====== Kutipan Dokumen

“Konservasi” Desa

Sumber ilustrasi: unsplash

5 Juni 2025 07.45 WIB – Akar
_________________________________________________________________________________________________________________________________________________

Dalam suatu percakapan yang membahas “Desanisasi Kota” (edisi 30 Mei 2025), berkembang ide yang unik, namun berpotensi menimbulkan salah paham jika dilihat dari kosakata yang digunakan, yakni “konservasi” desa. Mengapa dianggap mudah mendatangkan salah mengerti? Tentu karena istilah ini pada kebanyakan dimaknai sebagai upaya untuk melestarikan atau melindungi sumber daya alam dan warisan budaya. Ini melibatkan tindakan untuk menjaga keanekaragaman hayati, habitat, dan nilai-nilai budaya agar tetap lestari untuk generasi mendatang.

Yang melihat dengan kacamata kritis, akan melihat bahwa ide tersebut bisa menyesatkan, karena dianggap menempatkan desa bukan sebagai komunitas, melainkan semata-mata sebagai obyek. Proyek ini malah bisa dipandang sebagai upaya mengeksklusi komunitas itu sendiri. Atau semacam pembatalan atas kenyataan dimana desa merupakan ruang hidup. Hal ini tidak lepas dari pandangan yang mengatakan setiap upaya konservasi adalah upaya “top down”. Suatu program yang sepenuhnya telah diatur dari atas, dan ketika datang ke bawah, telah merupakan “juknis” dengan indicatok kongkrit.

============
====== Cuplikan Entri

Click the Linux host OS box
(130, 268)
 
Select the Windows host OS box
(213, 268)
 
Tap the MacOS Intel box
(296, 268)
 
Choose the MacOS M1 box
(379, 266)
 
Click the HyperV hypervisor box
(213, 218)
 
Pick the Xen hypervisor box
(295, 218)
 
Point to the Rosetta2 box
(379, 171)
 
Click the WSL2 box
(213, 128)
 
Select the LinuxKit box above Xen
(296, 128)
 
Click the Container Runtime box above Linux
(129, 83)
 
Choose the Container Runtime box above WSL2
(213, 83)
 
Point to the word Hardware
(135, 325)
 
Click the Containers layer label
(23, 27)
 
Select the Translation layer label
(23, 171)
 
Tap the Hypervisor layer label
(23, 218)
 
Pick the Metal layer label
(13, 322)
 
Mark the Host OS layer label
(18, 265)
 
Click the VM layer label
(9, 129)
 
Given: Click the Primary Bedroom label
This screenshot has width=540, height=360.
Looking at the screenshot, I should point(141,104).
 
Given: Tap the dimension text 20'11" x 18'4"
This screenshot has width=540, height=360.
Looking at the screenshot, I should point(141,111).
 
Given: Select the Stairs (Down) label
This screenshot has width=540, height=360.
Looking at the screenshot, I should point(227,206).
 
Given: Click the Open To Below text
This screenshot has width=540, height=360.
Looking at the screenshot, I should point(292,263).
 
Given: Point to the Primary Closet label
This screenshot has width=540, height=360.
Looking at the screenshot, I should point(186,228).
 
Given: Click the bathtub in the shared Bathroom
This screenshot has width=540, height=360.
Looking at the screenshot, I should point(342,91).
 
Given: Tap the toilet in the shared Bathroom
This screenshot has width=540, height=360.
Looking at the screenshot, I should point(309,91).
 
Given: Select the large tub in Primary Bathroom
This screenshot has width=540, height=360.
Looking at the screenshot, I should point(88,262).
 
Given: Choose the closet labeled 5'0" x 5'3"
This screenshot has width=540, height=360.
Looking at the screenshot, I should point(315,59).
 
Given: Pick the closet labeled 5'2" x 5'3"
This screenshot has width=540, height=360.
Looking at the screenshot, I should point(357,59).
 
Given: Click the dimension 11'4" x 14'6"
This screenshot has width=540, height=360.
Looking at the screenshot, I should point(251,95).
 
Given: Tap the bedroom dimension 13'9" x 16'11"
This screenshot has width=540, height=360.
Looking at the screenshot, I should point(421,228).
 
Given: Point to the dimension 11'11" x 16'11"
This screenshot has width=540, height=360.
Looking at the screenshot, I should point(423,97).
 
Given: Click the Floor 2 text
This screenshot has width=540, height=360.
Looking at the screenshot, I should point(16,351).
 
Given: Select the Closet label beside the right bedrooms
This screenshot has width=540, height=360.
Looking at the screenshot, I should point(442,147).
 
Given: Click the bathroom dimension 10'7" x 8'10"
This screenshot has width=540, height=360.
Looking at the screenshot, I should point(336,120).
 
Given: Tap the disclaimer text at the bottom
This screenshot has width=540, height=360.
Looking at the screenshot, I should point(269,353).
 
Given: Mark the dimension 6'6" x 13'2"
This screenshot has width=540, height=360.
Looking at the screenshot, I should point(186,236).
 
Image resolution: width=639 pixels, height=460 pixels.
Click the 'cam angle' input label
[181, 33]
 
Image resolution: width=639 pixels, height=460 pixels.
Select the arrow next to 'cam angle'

============

* Ketentuan Latihan *
a) Tampilkan setiap baris entri yang memuat kata "Primary".
b) Tuliskan lanjutan teks tentang "konservasi" desa, dimulai setelah kalimat terakhirnya.
Teks dan entri di atas diambil dari sumber yang berbeda.

* Jawaban *
a)
Given: Click the Primary Bedroom label
Given: Point to the Primary Closet label
Given: Select the large tub in Primary Bathroom

b)
Pandangan yang demikian itu, tentu tidak dapat dibenarkan ketika diucapkan. Karena memang suatu kehati-hati dibutuhkan, mengingat apa yang disebut sebagai “kotanisasi” desa demikian nyata terasa. Penyeragaman berlangsung secara “sunyi”. Mulai dari produk harian yang sama, tokoh-toko yang sama, pakaian yang sama, kuliner yang relatif sama, dan berbagai hal lainnya. Akibatnya, yang disebut keunikan, makin lama makin sekedar narasi, yang tidak mudah dijumpai dalam kenyataan sehari-hari di desa. Bersikap kritis atas ide konservasi, merupakan keharusan.

Adapun ide konservasi itu sendiri, yang hendak diajukan adalah pandangan yang memahami konservasi desa sebagai sebuah pendekatan yang menempatkan desa sebagai subjek yang perlu dijaga keberlanjutannya, baik dari aspek ekologis, sosial, budaya, maupun ekonomi. Konsep ini, agar lebih mudah dipahami, mungkin langsung dikontraskan dengan “desa konservasi”. Akan dikatakan bahwa berbeda dengan istilah “desa konservasi” yang berorientasi pada peran desa sebagai penjaga kawasan konservasi formal, konservasi desa berangkat dari gagasan bahwa desa itu sendiri—dalam segenap dimensi kehidupannya—layak untuk dilindungi dari ancaman eksternal yang datang dari urbanisasi, industrialisasi, dan ekspansi kapital yang tidak terkendali.

Maksud dari konservasi desa bukanlah membekukan desa dalam kondisi tradisional atau menghambat modernisasi, melainkan memastikan bahwa setiap transformasi yang terjadi tetap menghormati keseimbangan ekologis, mempertahankan nilai-nilai budaya lokal, serta mendukung keberlanjutan kehidupan sosial dan ekonomi masyarakat desa. Dalam kerangka ini, konservasi desa bertujuan untuk melindungi ruang hidup yang selama ini menyediakan pangan, air bersih, dan stabilitas lingkungan yang menopang kehidupan secara nasional. Desa bukan hanya penopang logistik bagi kota, tetapi juga fondasi dari sistem sosial-ekologis yang lebih besar dan saling bergantung.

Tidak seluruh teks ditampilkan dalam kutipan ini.